U.S. Customs and Border Protection began operating an immigration checkpoint on Interstate 93 in Woodstock on Sunday. The checkpoint ran until noon Tuesday.
There were a total of 17 arrests of "people who did not have legal immigration status," the agency said. Those arrested were from countries including Brazil, Columbia, El Salvador, Guatemala, Indonesia, Korea, Mexico, Montenegro, Ukraine and Uzbekistan, according to CBP.
"Checkpoint operations are a critical enforcement tool for the enforcement of our immigration laws and are a part of our defense in depth strategy," Swanton Sector Acting Chief Patrol Agent Robert Garcia said in a statement Tuesday. "In addition to technology, manpower and intelligence, checkpoints help to deny access to major routes of egress away from the border and into our communities in the interior of the U.S."
Thomas Labore said he was returning from a camping trip when he went through the checkpoint.
"All they did was, we rolled down the window and they just said, 'Hello folks, are you U.S. citizens?' And we said 'yes' and they just tell you to go."
Labore says he also saw officers patrolling with dogs.
“When we were in traffic in the beginning, there was an officer walking up and down the traffic, kind of looking in the ditches and on the sides of the roads,” Labore said. “And then as we got closer, they walked a dog up and down the sides of the cars.”
A CBP spokesperson confirmed the canine patrol in a statement and clarified that neither Woodstock law enforcement nor New Hampshire State Police were involved in the operation.

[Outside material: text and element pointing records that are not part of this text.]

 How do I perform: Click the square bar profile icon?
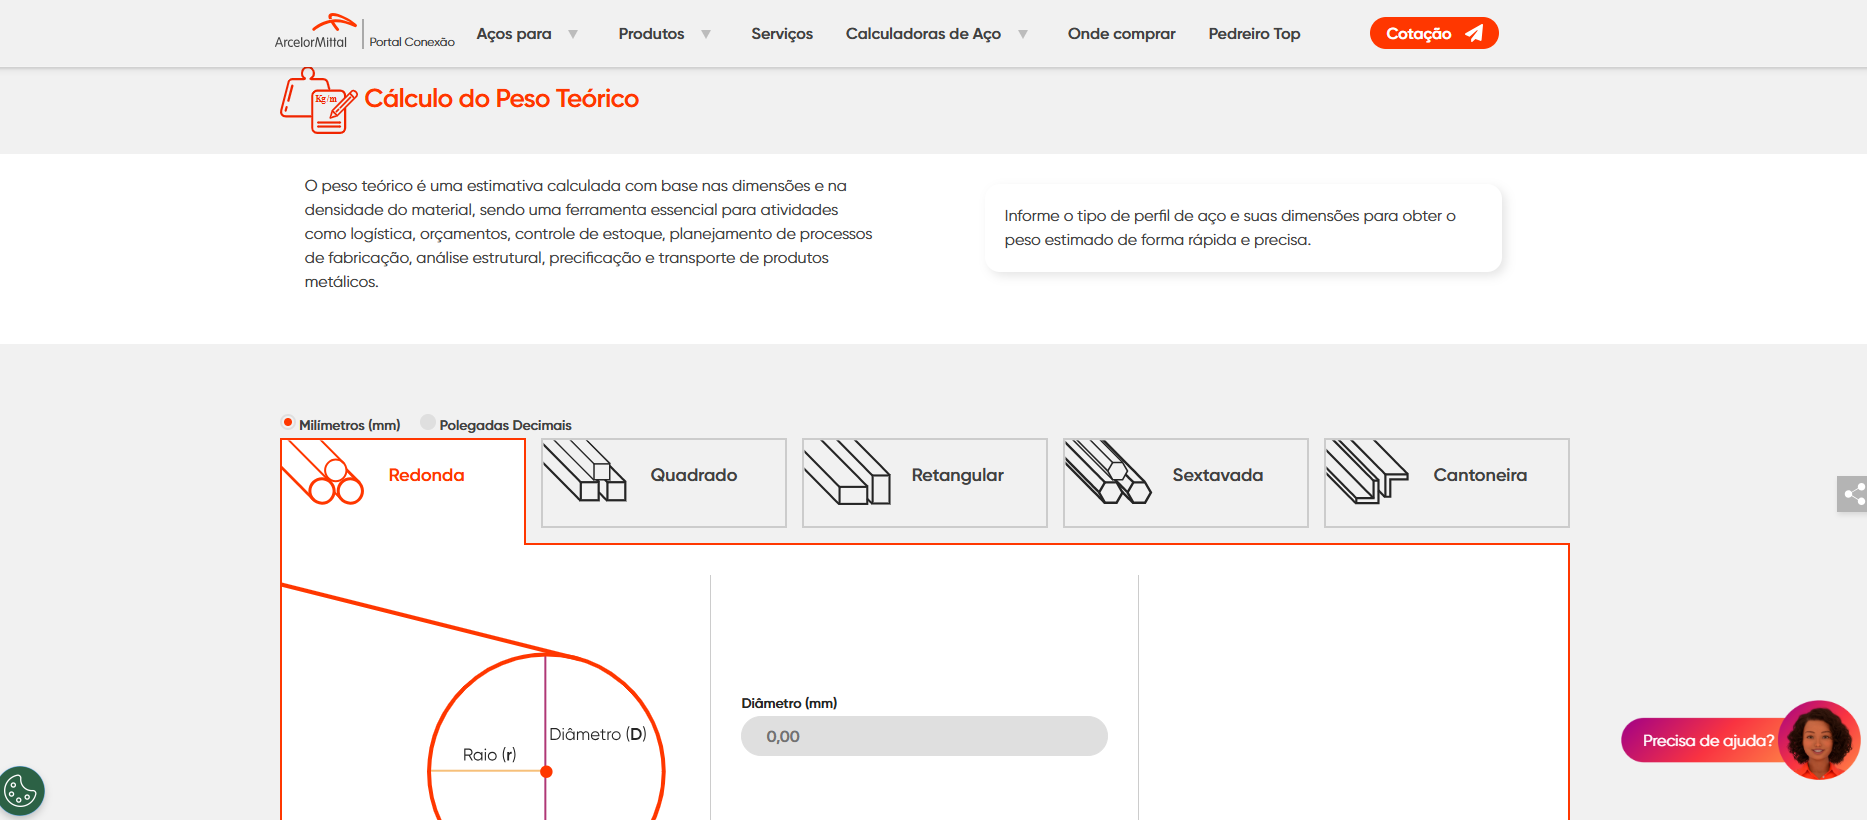(x=585, y=472)
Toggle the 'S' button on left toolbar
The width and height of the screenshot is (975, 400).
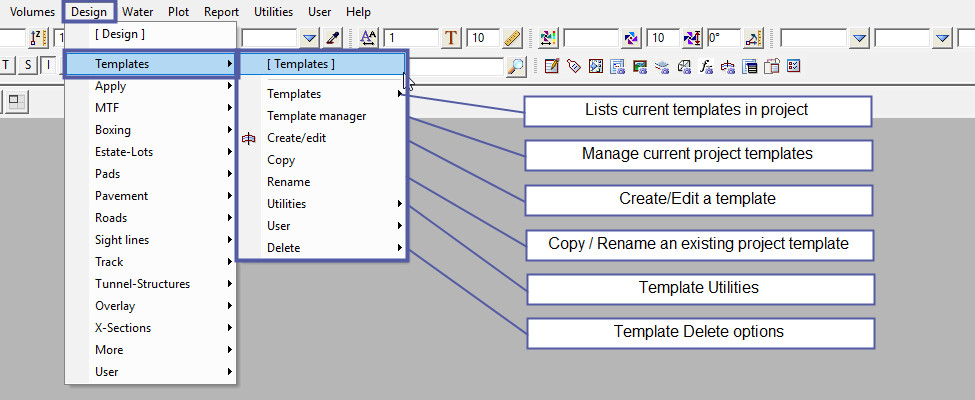(28, 66)
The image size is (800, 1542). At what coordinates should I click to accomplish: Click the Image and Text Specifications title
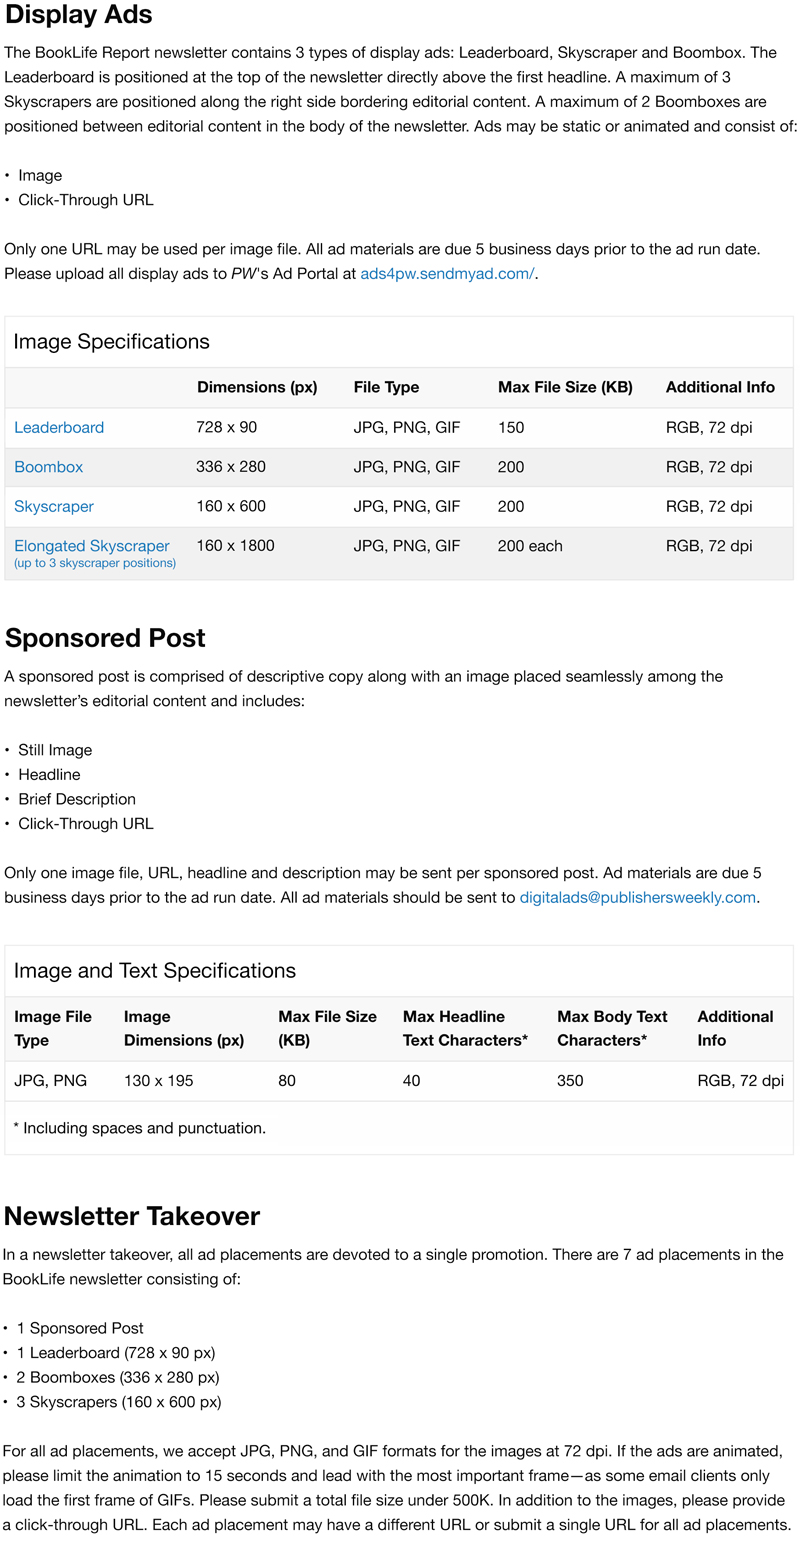pos(155,971)
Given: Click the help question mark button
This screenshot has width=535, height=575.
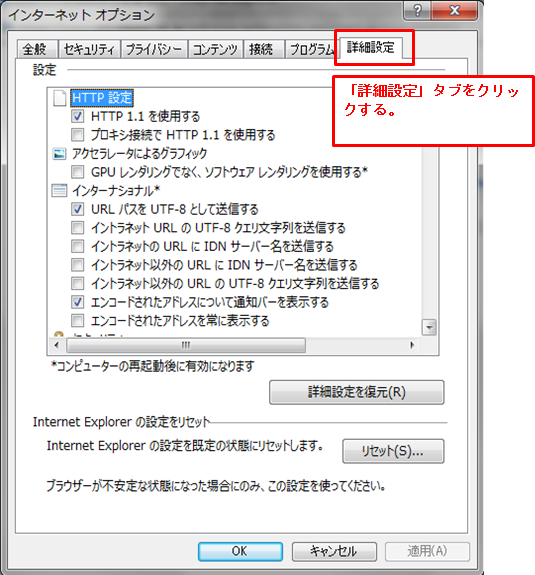Looking at the screenshot, I should point(417,10).
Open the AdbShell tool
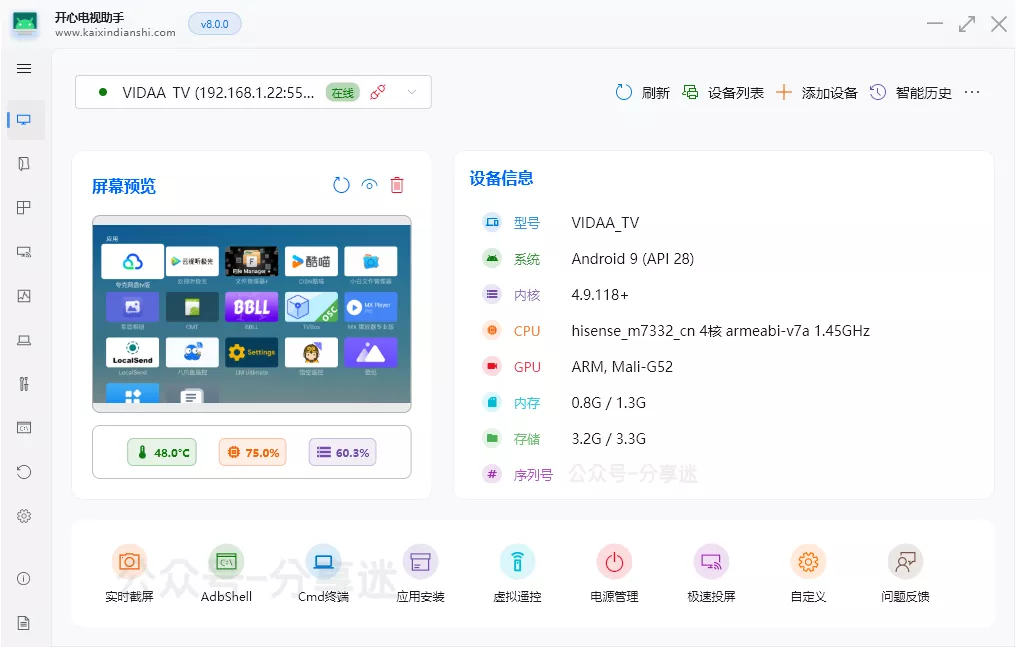Viewport: 1016px width, 648px height. click(226, 562)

“Canines are being utilized as they are a key asset at checkpoints to identify instances of human smuggling,” the spokesperson said. “CBP canines are dual trained on the scents of both concealed humans and narcotics.”
CBP said Border Patrol agents also seized a small amount of marijuana, hash oil and THC vape oil.
During a checkpoint last year in the same area, the use of drug-sniffing dogs led to drug-possession charges for several U.S. citizens.
But earlier this month, a New Hampshire judge ruled that evidence obtained during those warrantless searches was not admissible in state courts.